Песня «Оровел» в этой повести по сути выполняла структурообразующую функцию и выступала своеобразным духовным стержнем всего произведения, в результате обретавшего символический смысл. Повествуя о муках непосильного физического труда, она вместе с тем воспевала железную волю крестьянина-труженика, неукоснительно продолжавшего сквозь жажду, усталость и боль идти за плугом.

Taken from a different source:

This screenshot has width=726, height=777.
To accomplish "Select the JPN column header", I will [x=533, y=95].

Начало и конец повести «Жажду – дайте воды» резко контрастны. С первых страниц читатель сталкивается с экспрессией удивительно точно переданного ощущения невыносимой тяжести и зноя. От него изнемогают все живые существа: люди, буйволы, змеи, пчёлы. Мучается, изнывает от жажды и растрескавшаяся земля, усыпанная скелетами давно погибших животных… Далее, правда, тональность повествования меняется. И вот уже можно наблюдать, как благодаря современным техническим возможностям деревню переносят со старого, обжитого за пятнадцать веков места в новый посёлок, а вверх от реки прокладывается туннель, по которому в скором времени должна пойти вода, движимая насосами. Ей предстоит оросить выжженные поля и принести радость полнокровной жизни людям, а также животным и растениям. Потому и завершается эта повесть торжеством человеческого разума, отвергавшим печаль и боль, а выдвигавшим на передний план чувство гордости за содеянное. И по-новому, конечно, в её конце звучит старинный «Оровел».

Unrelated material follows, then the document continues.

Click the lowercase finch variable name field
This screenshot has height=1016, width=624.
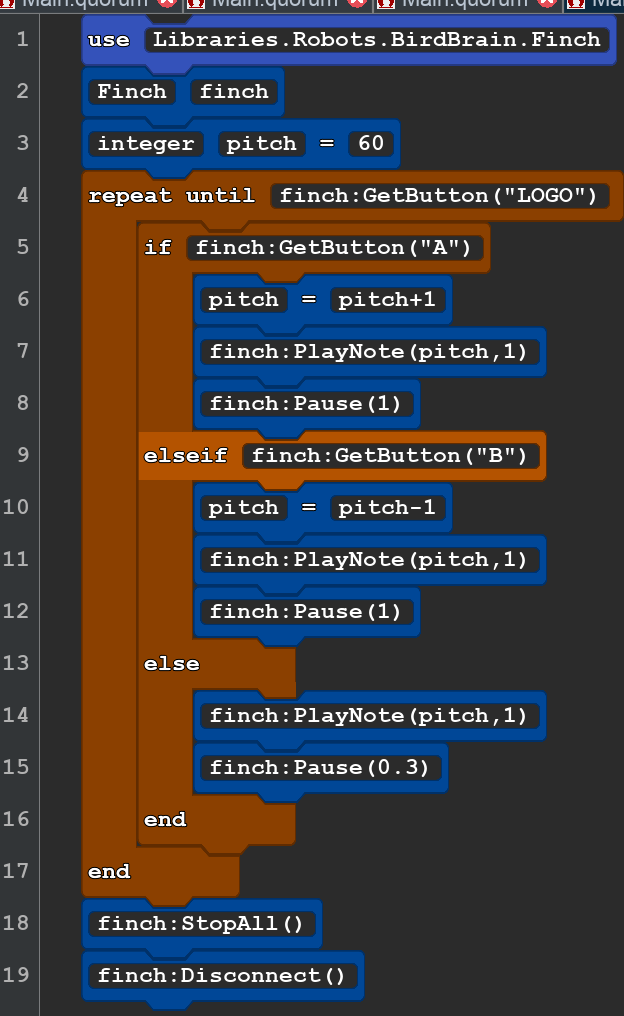tap(234, 92)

Большой художник, выразительно и страстно изобразивший беды народа, лишённого воды и не имевшего возможности должным образом обрабатывать родную землю, Ханзадян писал:
«Жажду – дайте воды…» – стенала земля, стенал и мой дед.
И стенания их, обернувшись «Оровелом», дошли до людей.
Вот они – те, кто избавил от стонов и скорби землю моей горной страны. Вот они, сидят на берегу созданного ими моря, и рядом с ними на зелёной траве трепещут только что выловленные юркие рыбки, кармрахайты, сверкающее золото снегов горы Татан, подсвеченное синими и красными бликами.
Давно ли это было – здесь камень трескался от безводья, а с колючек словно струился яд и пожирающая сухой мох змея укусом своим насмерть валила буйвола?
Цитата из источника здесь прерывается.